ÁLVARO PEREIRA JÚNIOR
ESPECIAL PARA A FOLHA

Vera (a mulher) e Vladimir Nabokov (o marido) não eram duas pessoas, mas uma só. Vera escrevia as cartas de Vladimir, negociava com editoras e patrões, falava ao telefone no lugar dele, porque Vladimir se afligia ao ouvir vozes distantes em ligações interurbanas. Vera passou a vida sendo Vladimir.
O casal transformou-se em instituição, em nebuloso monumento, conhecido pelas iniciais VN, sigla que poderia se referir a qualquer um dos dois.
Ela cuidava da vida prática. Ele, que não conseguia sequer adoçar o próprio café sem derrubar todo o açúcar no sapato, pensava.
Para a rapaziada mais jovem, a explicação: Vladimir Nabokov é autor do clássico romance "Lolita", sobre o envolvimento de um homem maduro com uma mocinha; o livro está virando filme pela segunda vez.
Um artigo de Stacy Schiff na revista "New Yorker" de 10 de fevereiro relata em detalhes a relação amoroso-simbiótica de Vera e Vladimir.
Entre 1948 e 1959, Vladimir ensinou na prestigiosa Universidade Cornell, interior do Estado de Nova York.

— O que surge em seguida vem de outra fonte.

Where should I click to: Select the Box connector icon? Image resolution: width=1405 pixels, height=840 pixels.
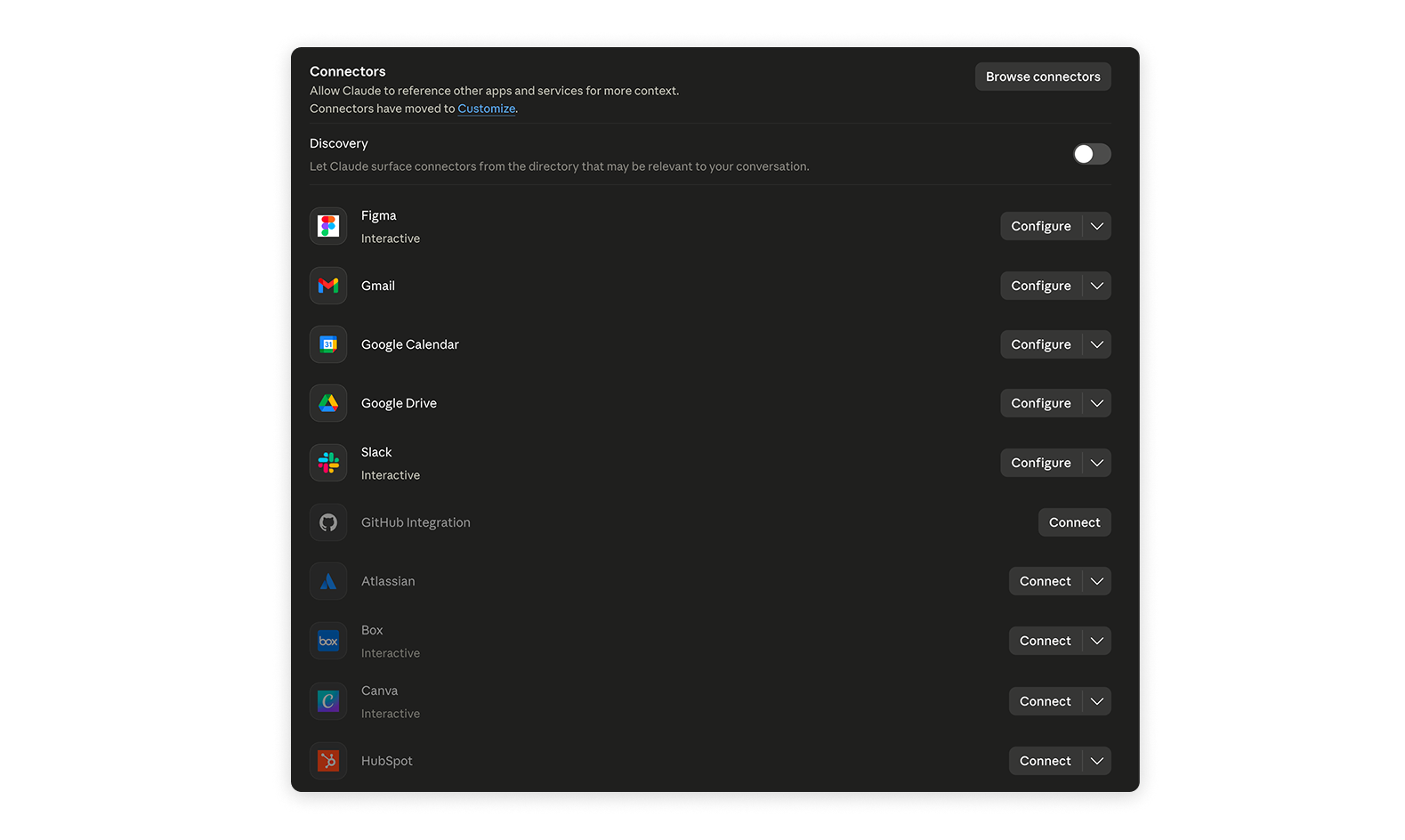click(328, 641)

Vera comparecia a todas as aulas, sentava-se na primeira fila e nunca dizia uma palavra. O marido só a chamava de "assistente".
Numa manhã nublada, Vladimir dava aula praticamente no escuro. Notando o desconforto, Vera levantou-se para acender as luzes.
Segundo o relato de Schiff para a "New Yorker", Vladimir, embevecido pelo gesto, abriu um sorriso largo e apontou para ela.
"Senhoras e senhores, minha assistente."
*
Como Vera e Vladimir, o rock and roll e a dance music, representada em variações como trance, drum and bass e techno, caminham para um casamento/simbiose.
Na situação atual, o rock cuida da vida prática enquanto a dance music pensa (já foi ao contrário, não é mais).
Trent Reznor, o torturado sacerdote industrial do Nine Inch Nails, declarou à revista americana "Ray Gun" que está "completamente de saco cheio de rock" e só escuta jungle e drum and bass (é a mesma coisa, mas foi assim que ele falou).
Bem, enquanto isso, o Bush lançou mais um álbum. Assim fica difícil.
*
Vejo o trailer de um filme brasileiro, "O Livro do Amor", ou qualquer coisa assim.
Submetido a três minutos do mais raso cabecismo zona-sul, lembrei-me de duas pessoas.
1) Paulo Francis: "Cinema brasileiro não presta. Ponto."
2) Pauline Kael (crítica americana): "Talvez exista filme pior do que 'Ironweed', mas difícil". Ela escreveu isso sobre "Ironweed" (obra de Hector Babenco), mas se tivesse visto "O Livro do Amor" teria dito o mesmo.